November 27, 2011
The usually insightful Steven Pearlstein swallowed a big one today in pushing the line that the taxation of corporate profits when they are paid out as dividends amounts to “double taxation.” The problem with this story is that the corporation really is a distinct entity from the individual who receives dividends. In fact, according to the Supreme Court, they are actually distinct persons.
This is not a philosophical question; it is a very concrete economic one. No one is forced to organize a business as a corporation. Anyone can operate any business as a partnership. Partnerships do not pay a separate tax, the partners only pay tax on the profits as individuals.
In this sense, the corporate income tax is 100 percent a voluntary tax. It is paid only because people consider the benefits of corporate status to be worth more than the taxes that they must pay.

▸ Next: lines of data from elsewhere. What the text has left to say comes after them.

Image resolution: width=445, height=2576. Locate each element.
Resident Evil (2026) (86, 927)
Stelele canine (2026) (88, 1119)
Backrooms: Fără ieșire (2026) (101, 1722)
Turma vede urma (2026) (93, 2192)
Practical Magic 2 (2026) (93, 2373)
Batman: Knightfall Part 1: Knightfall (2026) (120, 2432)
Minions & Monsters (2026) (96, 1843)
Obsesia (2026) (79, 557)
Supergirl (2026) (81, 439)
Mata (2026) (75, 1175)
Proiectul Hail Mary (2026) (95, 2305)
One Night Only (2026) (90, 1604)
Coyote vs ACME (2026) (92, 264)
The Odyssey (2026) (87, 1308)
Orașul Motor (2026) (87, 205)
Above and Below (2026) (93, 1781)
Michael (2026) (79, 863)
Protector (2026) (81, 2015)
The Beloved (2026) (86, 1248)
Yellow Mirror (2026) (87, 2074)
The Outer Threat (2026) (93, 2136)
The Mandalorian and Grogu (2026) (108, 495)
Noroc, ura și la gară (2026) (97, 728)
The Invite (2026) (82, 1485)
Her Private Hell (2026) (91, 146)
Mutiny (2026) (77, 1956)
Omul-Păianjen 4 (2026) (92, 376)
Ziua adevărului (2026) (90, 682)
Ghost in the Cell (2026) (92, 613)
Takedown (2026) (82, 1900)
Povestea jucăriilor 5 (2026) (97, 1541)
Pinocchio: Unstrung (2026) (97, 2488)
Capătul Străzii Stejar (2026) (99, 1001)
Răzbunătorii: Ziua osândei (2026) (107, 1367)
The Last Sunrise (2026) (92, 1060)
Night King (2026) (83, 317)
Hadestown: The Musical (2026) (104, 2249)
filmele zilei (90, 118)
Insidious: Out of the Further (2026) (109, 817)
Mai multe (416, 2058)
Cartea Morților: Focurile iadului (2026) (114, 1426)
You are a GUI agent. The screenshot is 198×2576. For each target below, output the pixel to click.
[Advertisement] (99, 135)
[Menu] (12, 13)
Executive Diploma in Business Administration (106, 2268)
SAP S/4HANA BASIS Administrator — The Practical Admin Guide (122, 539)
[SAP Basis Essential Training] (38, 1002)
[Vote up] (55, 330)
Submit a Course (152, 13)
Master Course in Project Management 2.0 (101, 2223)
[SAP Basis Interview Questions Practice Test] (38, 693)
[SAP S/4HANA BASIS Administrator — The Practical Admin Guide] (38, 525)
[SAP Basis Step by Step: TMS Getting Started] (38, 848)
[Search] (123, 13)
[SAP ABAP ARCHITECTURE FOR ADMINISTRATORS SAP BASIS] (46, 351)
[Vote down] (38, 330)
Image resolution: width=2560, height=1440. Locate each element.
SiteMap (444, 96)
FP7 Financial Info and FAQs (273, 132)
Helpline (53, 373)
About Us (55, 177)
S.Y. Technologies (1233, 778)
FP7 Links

This removes any logical possibility of double taxation. The corporate income tax is effectively the fee that stockholders pay for the benefits of corporate status. By holding stock, they have voted with their feet to pay this tax. Their income, and the tax on it, should be treated as distinct from the corporate income. If individuals are not paying tax on their dividends and capital gains then it is not taxed.
[Stuart Levine offers well-taken correction below. Only closely held partnerships avoid taxation. Any partnership that had publicly traded share would be subject to taxation. Of course, this is still a choice made by owners of the partnership.]